In the confusion that followed, if the Archbishop of Canterbury had materialized in full regalia Jean Louise would not have been in the least surprised: the congregation had failed to notice any change in Mrs. Haskins’s lifelong interpretation, and they intoned the Doxology to its bitter end as they had been reared to do, while Mrs. Haskins romped madly ahead like something out of Salisbury Cathedral.

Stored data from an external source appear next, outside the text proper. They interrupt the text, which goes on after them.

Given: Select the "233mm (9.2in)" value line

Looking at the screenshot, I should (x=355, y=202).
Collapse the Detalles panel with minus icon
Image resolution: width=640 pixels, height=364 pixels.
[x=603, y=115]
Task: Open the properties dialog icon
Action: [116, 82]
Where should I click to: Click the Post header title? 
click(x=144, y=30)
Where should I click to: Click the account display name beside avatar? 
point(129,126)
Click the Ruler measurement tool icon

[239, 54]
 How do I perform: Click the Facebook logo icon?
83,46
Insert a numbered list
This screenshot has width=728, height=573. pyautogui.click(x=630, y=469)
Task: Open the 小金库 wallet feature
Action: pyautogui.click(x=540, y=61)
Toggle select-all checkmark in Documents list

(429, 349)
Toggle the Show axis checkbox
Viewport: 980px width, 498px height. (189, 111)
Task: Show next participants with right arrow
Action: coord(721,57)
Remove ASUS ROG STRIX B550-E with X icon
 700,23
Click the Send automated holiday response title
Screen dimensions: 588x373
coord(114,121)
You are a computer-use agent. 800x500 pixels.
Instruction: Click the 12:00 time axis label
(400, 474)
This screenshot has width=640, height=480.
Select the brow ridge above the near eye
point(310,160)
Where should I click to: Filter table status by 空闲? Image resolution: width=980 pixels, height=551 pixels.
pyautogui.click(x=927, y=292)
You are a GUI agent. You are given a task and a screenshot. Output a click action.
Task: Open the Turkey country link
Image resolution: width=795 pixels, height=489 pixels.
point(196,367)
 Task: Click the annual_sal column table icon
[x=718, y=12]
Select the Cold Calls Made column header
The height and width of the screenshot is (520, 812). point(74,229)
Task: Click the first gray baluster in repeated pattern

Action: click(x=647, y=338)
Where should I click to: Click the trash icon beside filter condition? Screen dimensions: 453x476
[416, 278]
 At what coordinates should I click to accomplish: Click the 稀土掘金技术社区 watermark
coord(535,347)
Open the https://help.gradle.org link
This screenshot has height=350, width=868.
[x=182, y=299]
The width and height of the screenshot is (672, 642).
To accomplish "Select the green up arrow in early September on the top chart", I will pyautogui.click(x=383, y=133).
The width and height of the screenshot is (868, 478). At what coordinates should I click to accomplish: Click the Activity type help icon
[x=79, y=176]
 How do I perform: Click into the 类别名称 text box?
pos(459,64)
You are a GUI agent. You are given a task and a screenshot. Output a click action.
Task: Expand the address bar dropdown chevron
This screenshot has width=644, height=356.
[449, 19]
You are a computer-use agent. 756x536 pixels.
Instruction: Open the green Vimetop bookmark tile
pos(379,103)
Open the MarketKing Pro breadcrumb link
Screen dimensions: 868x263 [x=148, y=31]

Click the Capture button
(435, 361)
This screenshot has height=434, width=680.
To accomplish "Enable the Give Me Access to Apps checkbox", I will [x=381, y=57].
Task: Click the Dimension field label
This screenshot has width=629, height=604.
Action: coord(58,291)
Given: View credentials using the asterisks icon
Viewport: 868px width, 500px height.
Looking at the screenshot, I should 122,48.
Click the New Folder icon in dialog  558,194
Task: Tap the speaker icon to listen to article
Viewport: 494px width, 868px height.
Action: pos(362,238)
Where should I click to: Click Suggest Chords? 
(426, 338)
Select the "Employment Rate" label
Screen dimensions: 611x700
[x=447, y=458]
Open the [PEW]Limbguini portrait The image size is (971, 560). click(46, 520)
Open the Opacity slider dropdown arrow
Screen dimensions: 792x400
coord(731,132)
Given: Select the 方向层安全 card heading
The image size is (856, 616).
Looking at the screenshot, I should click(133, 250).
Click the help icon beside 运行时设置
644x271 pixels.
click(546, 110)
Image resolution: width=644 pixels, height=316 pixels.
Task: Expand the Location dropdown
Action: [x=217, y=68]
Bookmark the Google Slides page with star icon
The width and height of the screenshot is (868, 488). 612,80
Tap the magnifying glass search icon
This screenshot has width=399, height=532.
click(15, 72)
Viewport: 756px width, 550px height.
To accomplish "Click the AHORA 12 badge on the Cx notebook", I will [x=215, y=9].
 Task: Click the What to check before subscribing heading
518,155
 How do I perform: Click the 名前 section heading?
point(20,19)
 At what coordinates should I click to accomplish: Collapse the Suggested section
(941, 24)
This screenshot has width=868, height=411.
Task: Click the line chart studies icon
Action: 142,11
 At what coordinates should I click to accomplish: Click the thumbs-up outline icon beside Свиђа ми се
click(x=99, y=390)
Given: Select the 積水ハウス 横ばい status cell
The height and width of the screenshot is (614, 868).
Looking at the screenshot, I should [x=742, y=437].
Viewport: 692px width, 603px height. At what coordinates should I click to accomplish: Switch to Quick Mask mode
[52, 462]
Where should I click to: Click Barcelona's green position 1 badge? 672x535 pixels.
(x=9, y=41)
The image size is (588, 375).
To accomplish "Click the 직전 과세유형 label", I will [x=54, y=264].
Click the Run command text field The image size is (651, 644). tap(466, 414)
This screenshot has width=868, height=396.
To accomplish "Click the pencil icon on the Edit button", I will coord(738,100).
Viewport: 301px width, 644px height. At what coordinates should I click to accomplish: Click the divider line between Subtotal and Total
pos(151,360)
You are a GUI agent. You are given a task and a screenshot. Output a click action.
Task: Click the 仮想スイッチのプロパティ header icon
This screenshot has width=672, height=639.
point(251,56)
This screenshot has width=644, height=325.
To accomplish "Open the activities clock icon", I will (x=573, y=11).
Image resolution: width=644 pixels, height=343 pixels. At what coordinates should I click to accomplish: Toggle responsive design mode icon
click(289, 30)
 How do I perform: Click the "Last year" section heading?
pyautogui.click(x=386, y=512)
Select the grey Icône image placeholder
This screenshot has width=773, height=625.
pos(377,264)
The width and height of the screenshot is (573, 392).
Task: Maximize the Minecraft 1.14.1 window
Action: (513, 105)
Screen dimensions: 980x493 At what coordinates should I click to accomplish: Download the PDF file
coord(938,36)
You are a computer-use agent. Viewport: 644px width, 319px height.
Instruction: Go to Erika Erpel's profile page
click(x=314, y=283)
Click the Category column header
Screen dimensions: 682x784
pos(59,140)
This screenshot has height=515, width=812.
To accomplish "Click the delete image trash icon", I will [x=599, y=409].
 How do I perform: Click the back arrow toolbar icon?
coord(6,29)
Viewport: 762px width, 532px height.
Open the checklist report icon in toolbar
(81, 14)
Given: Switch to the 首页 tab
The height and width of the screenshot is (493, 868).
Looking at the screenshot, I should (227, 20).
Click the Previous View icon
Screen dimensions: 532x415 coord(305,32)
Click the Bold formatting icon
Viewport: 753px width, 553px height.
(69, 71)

Jean Louise’s first thought was that Herbert Jemson had lost his mind. Herbert Jemson had been music director of the Maycomb Methodist Church for as long as she could remember. .... He had devoted thirty years’ spare time to his church, and his church had recently rewarded him with a trip to a Methodist music camp in South Carolina.
Jean Louise’s second impulse was to blame it on the minister. He was a young man, a Mr. Stone by name...
Mr. Stone had long been suspected of liberal tendencies; he was too friendly, some thought, with his Yankee brethren; he had recently emerged partially damaged from a controversy over the Apostles’ Creed... [but he] was tone deaf.
Unruffled by Herbert Jemson’s breach of allegiance, because he had not heard it, Mr. Stone rose and walked to the pulpit with Bible in hand.
[Jean Louise] felt amusement turning into indignant displeasure and she stared straight at Herbert Jemson throughout the service. How dare he change it? Was he trying to lead them back to the Mother Church? Had she allowed reason to rule, she would have realized that Herbert Jemson was Methodist of the whole cloth: he was notoriously short on theology and a mile long on good works.
The Doxology’s gone, they’ll be having incense next—orthodoxy’s my doxy. ...
Mr. Stone had pronounced the benediction and was on his way to the front door when she went down the aisle to corner Herbert, who had remained behind to shut the windows. Dr. Finch was faster on the draw:
“—shouldn’t sing it like that, Herbert,” he was saying. “We are Methodists after all, D.V.”
“Don’t look at me, Dr. Finch.” Herbert threw up his hands as if to ward off whatever was coming. “It’s the way they told us to sing it at Camp Charles Wesley....The music instructor... taught a course in what was wrong with Southern church music. He was from New Jersey,” said Herbert....
“He said we might as well be singing ‘Stick your snout under the spout where the Gospel comes out’ as most of the hymns we sing. Said they ought to ban Fanny Crosby by church law and that Rock of Ages was an abomination unto the Lord....He said we ought to pep up the Doxology.”
“Pep it up? How?”
“Like we sang it today.”...
“Apparently,” [Dr Finch] said, “apparently our brethren in the Northland are not content merely with the Supreme Court’s activities. They are now trying to change our hymns on us.”
Herbert said, “He told us we ought to get rid of the Southern hymns and learn some other ones. I don’t like it—ones he thought were pretty don’t even have tunes.”
Dr. Finch’s “Hah!” was crisper than usual, a sure sign that his temper was going. He retrieved it sufficiently to say, “Southern hymns, Herbert? Southern hymns?”....
“Now, Herbert,” he said, “let us sit quietly in this sanctuary and analyze this calmly. I believe your man wishes us to sing the Doxology down the line with nothing less than the Church of England, yet he reverses himself—reverses himself—and wants to throw out … Abide with Me?....What about When I Survey the Wondrous Cross?”
“That’s another one,” said Herbert. “He gave us a list.”
“Gave you a list, did he? I suppose Onward, Christian Soldiers is on it?”
“At the top.”
“Hur!” said Dr. Finch. “H. F. Lyte, Isaac Watts, Sabine Baring-Gould.”
Dr. Finch rolled out the last name in Maycomb County accents: long a’s, i’s, and a pause between syllables.
“Every one an Englishman, Herbert, good and true,” he said. “Wants to throw them out, yet tries to make us sing the Doxology like we were all in Westminster Abbey, does he? Well, let me tell you something.... your man’s a snob, Herbert, and that’s a fact.”
“He was sort of a sissy,” said Herbert.